Service provider perspectives on how COVID-19 and pandemic restrictions have affected intimate partner and sexual violence survivors in Canada: A qualitative study
Michaelsen, S.; Djiofack, H.; Nombro, E.; Ferlatte, O.; Vissandjée, B. et C. Zarowsky (2022, avril)
Online : Open Access | 13 p.
Purpose: The COVID-19 pandemic may increase risk of intimate partner and sexual violence and make relevant services less accessible. This study explored the perspectives of intimate partner and sexual violence workers across Canada on how the COVID-19 pandemic has affected the survivors with whom they work.

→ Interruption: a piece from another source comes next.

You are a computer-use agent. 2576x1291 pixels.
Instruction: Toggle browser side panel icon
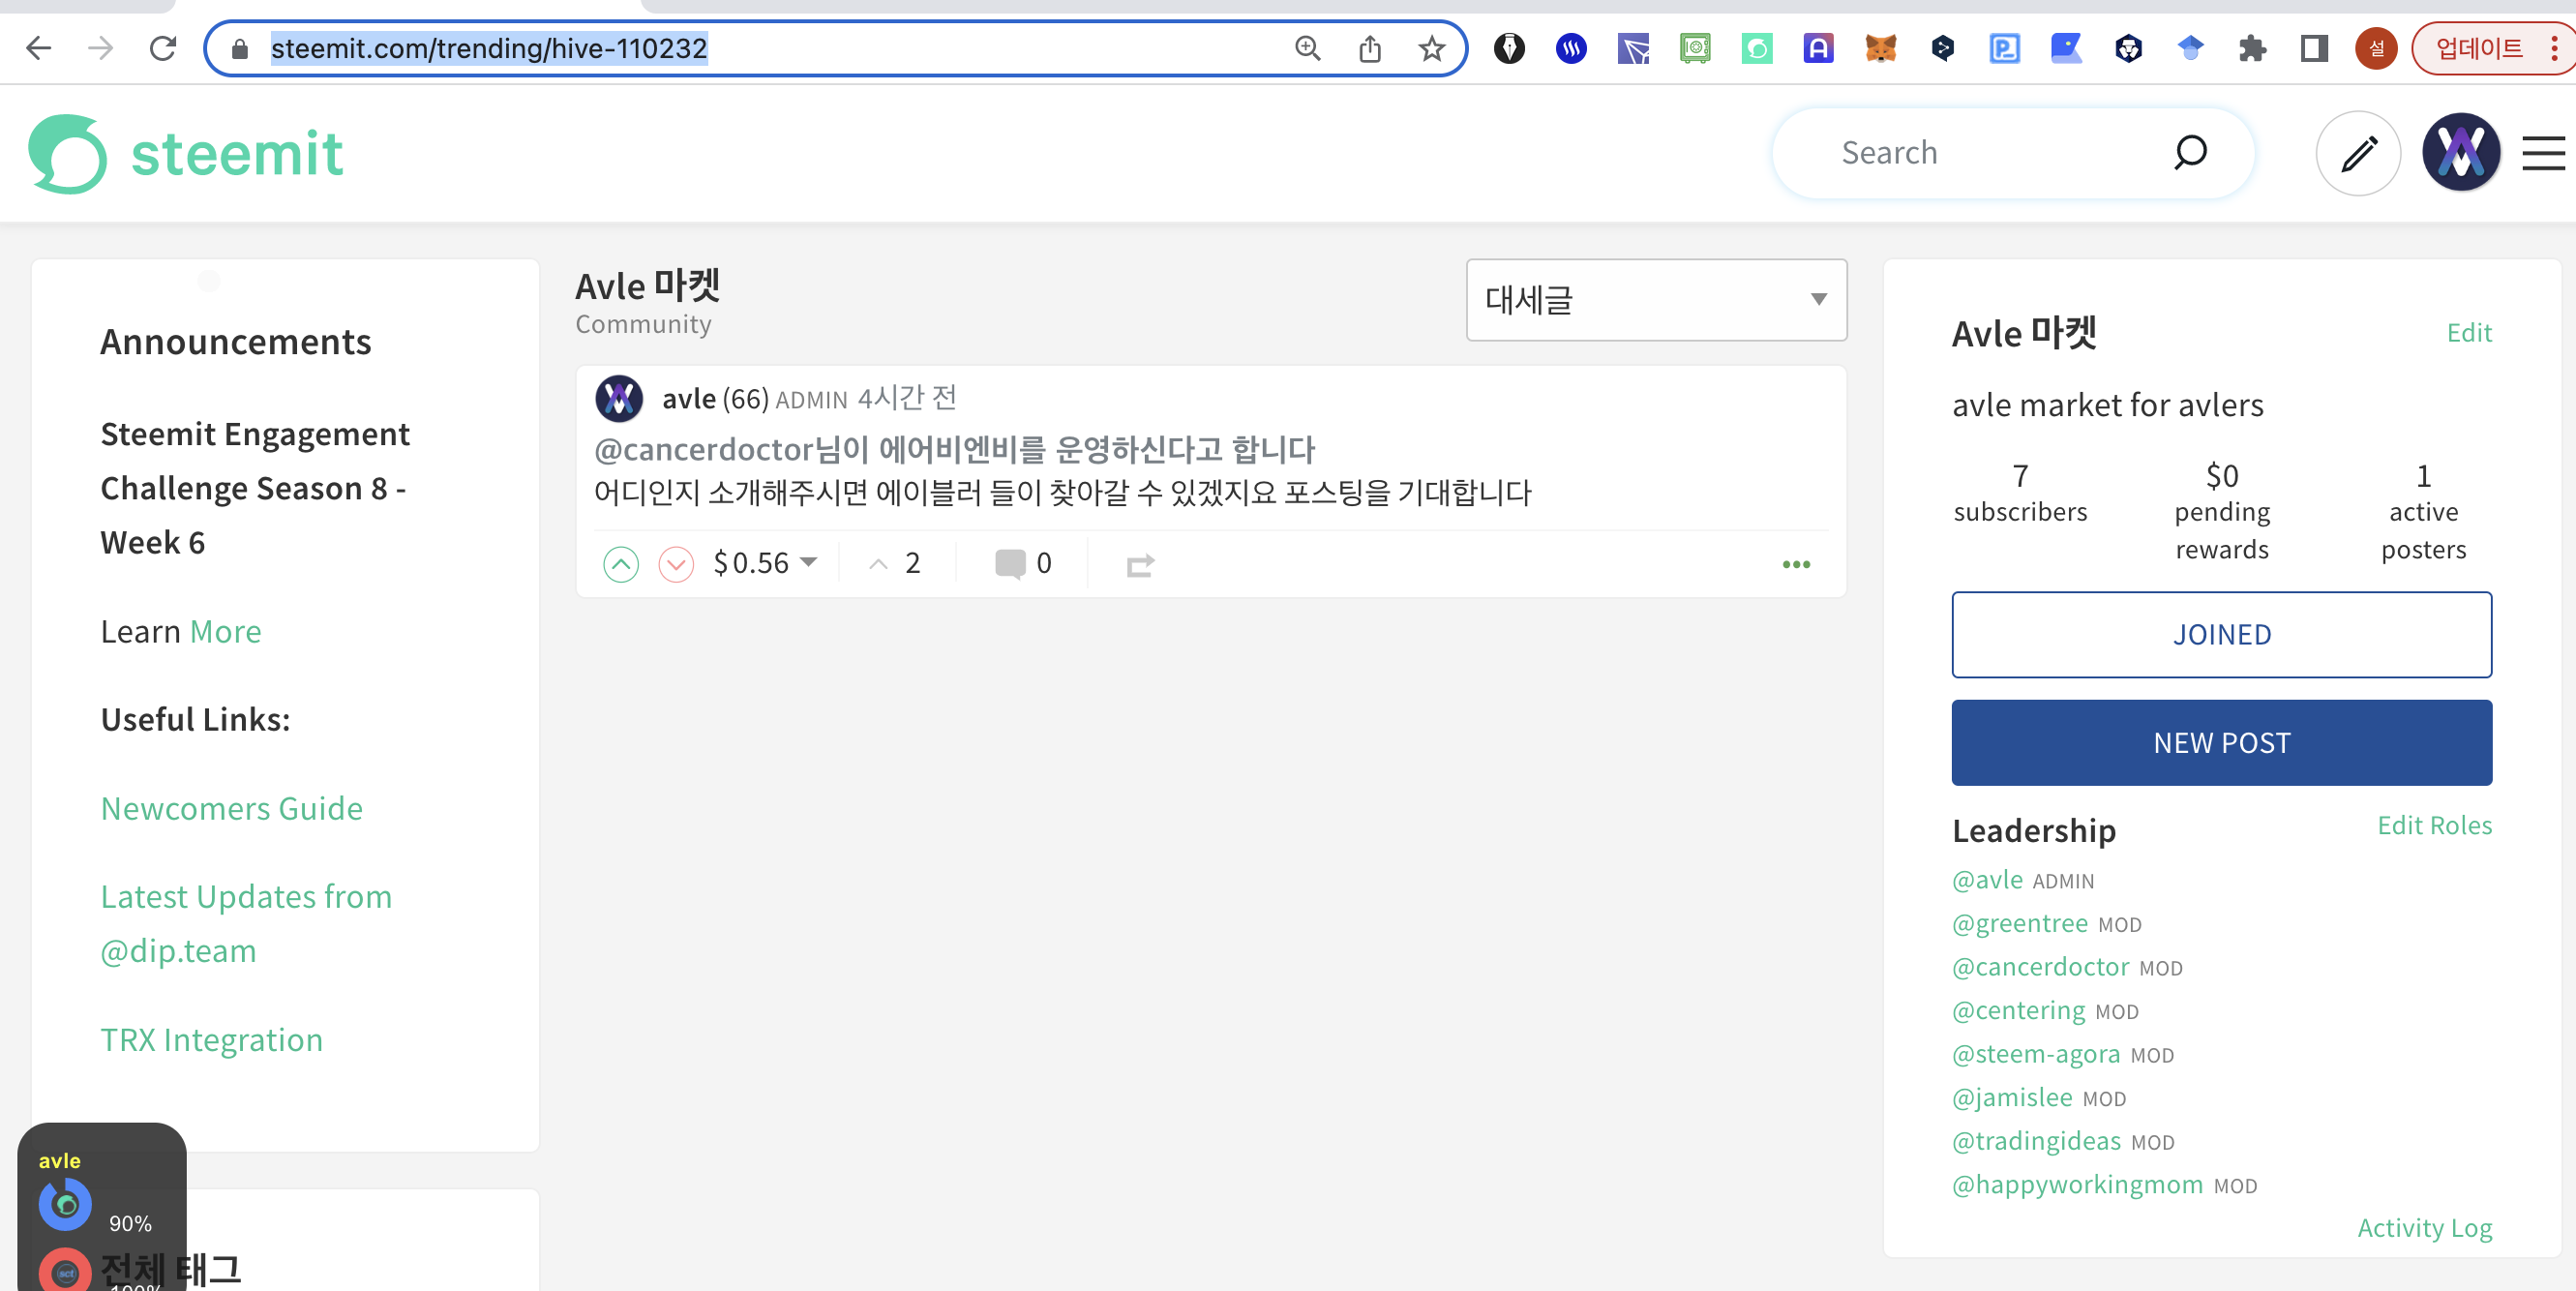coord(2313,48)
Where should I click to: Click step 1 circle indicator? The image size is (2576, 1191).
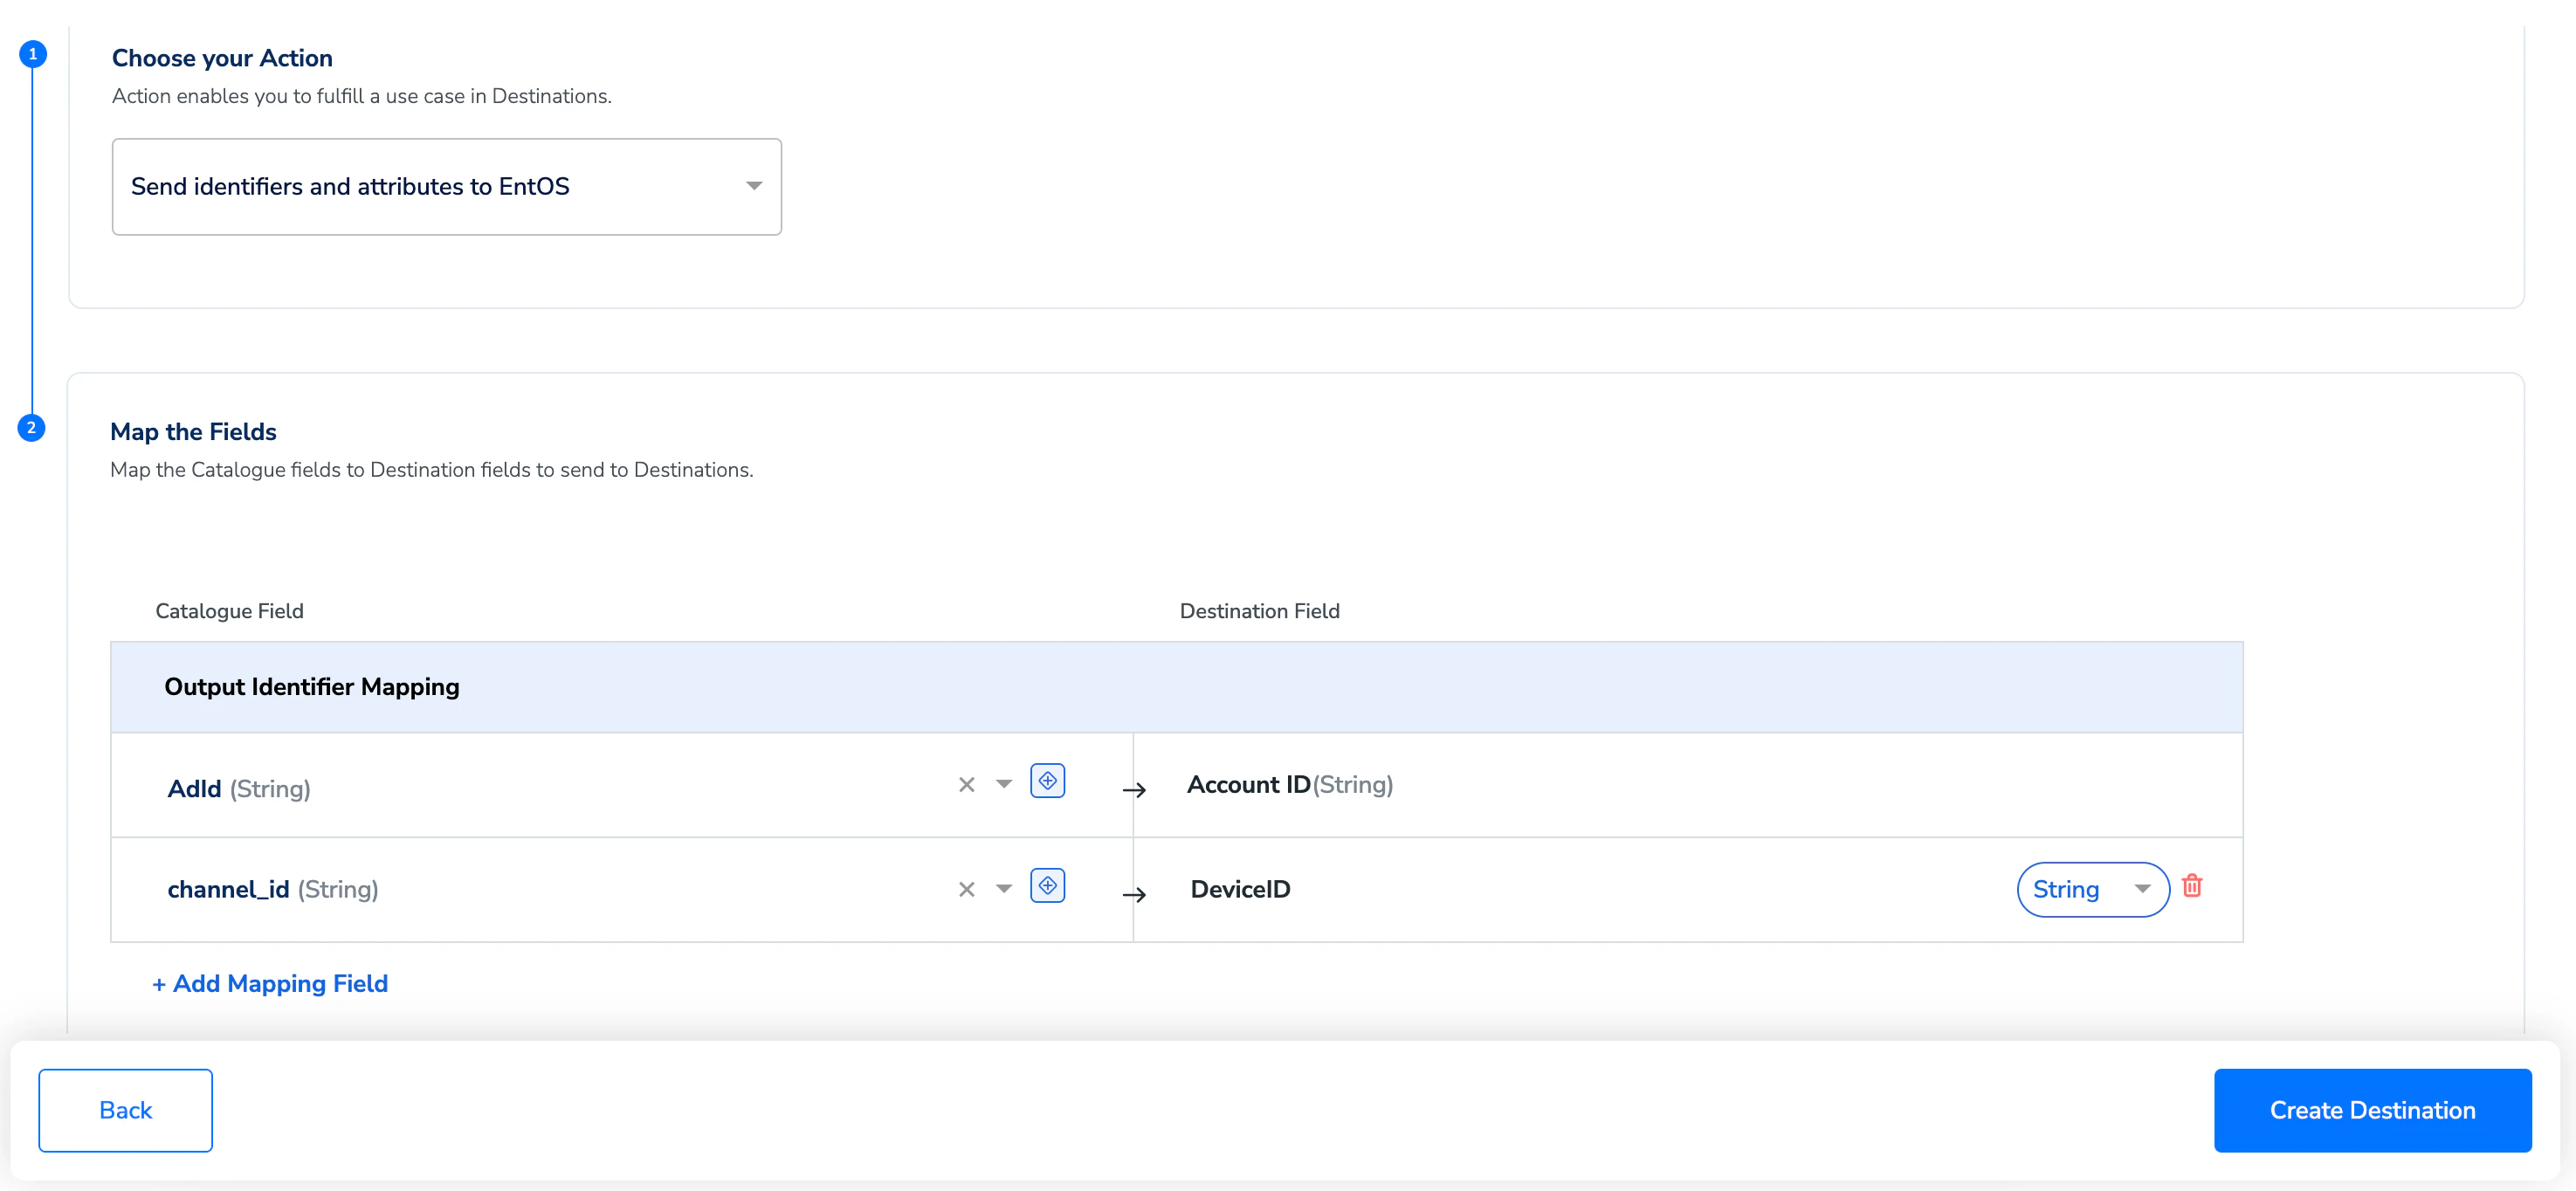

Methods: Using a qualitative descriptive design, we interviewed 17 management and frontline staff of organizations supporting survivors of intimate partner and sexual violence across Canada. Results: We identified 4 themes that describe the impacts of COVID-19 on IPV and SV survivors, from the perspective of service providers: 1) No escape; 2) Isolation; 3) Tough decisions; and 4) Heightened vulnerability. These narrative findings are presented first, followed by an analysis within a social determinants of health framework. Interpreting our findings against such a framework revealed a complex interplay of social determinants, notably social support, access to services, and poverty, that produced several challenges for IPV and SV survivors during COVID-19
Conclusion: According to service providers, IPV and SV survivors in Canada faced several challenges during the pandemic, including reduced ability to escape their situations, increased isolation, increasingly complex decisions, and heightened vulnerability. Our findings demonstrate the critical need to adopt a broader, more holistic approach in tackling IPV and SV by also addressing socioeconomic issues such as poverty and marginalization.